Consider the rationale behind the NSA program of surveillance. It is designed to determine which terrorists will act and when and where they will strike. To learn this information, the U.S. government monitors the aggregate phone traffic of the United States – not listening to individual conversations but merely checking ISP addresses against each other. A useful metaphor for this technique would be the needle in the haystack. In order to locate the rare terrorist event (the “needle”), the government sifts through billions of unrelated (non-terrorist) conversations (the “haystack”).

The absurdity of reliance on this technique in the Charlie Hebdo case is clear. We already possess the needle or, rather, two-thirds of it. Even before publication of the offending issue, it was a foregone conclusion that terrorists would strike against Charlie Hebdo, just as they intended to do against Salmon Rushdie, just as they did against Theo van Gogh and just as they already did against Charlie Hebdo for less provocative behavior in the past. True, we didn’t know who would attack, but knowing the target and its fixed location was more than enough. In any case, even if the identities of the culprits had been known in advance, it might not have been sufficient to forestall the attack. What was called for was an ironclad defense – either an impenetrable security perimeter to discourage an attack or force deadly enough to kill the terrorists before they reached Charlie Hebdo itself.

Refusal to deploy this security and relying instead on some sort of NSA-type surveillance to detect the threat is a ridiculous strategy. It is tantamount to possessing the needle, but hiding it in a field the size of a large county and then ordering an army of government bureaucrats wielding magnets to walk around the field until they got it back via magnetic attraction.

“Defending” Free Speech But Losing Freedom

Inefficiency in fighting terrorism is bad enough. But that is just one side of the false coin minted by rejuvenated terror warriors who call for vesting anti-terrorism powers in comprehensive surveillance by central governments. The citizenry must take it on faith that the government will not use its surveillance powers to acquire unauthorized information about law-abiding citizens and will not misuse any such information that it does acquire.

Readers will indignantly interject that safeguards are in place to prevent abuse of surveillance powers. The problem is that the same government that does the surveillance also administers the safeguards. In practice, this guarantees that the safeguards are not safe and do not guard. The actual experience of the NSA to date, based on documented testimony, proves that abuses have already occurred. Government is the locus classicus of the old saw that insanity is defined by the practice of making the same mistakes over and over again but expecting the outcome to be different.

Free markets incorporate learning from mistakes because the profit motive creates a positive feedback loop.
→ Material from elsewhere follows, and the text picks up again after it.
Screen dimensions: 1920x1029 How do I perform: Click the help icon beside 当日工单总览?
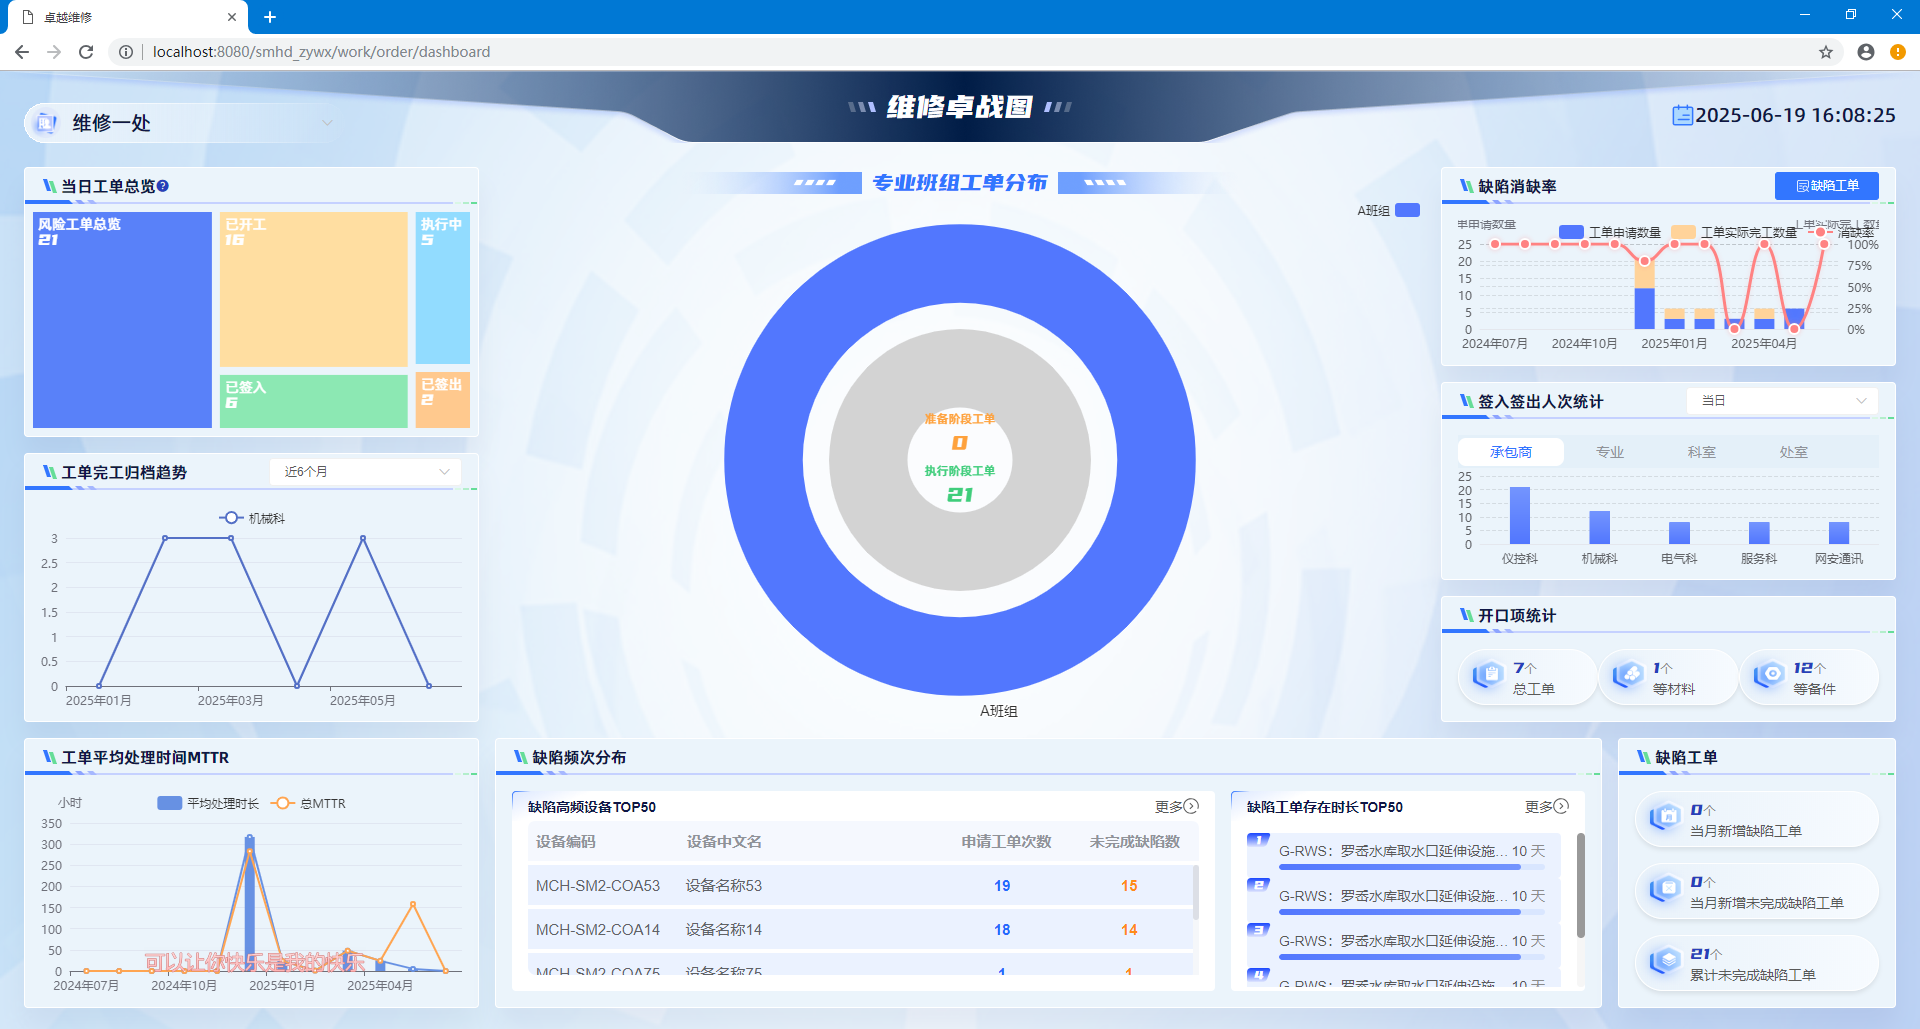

No such mechanism exists for government – elections provide no definite corrective link between specific errors and electoral penalty and, in any case, the correction comes too late to be of any consistent value. An election is one single discrete event and there are hundreds or thousands of political decisions that require feedback from the public. Markets provide feedback on virtually every relevant decision and action; governments seldom do. Markets work; governments fail. At most, governments and the public communicate through the filter of the news media, which distorts the flow of information and the resulting decision process.

Thus, we are on the verge of losing freedom on the pretext of defending free speech.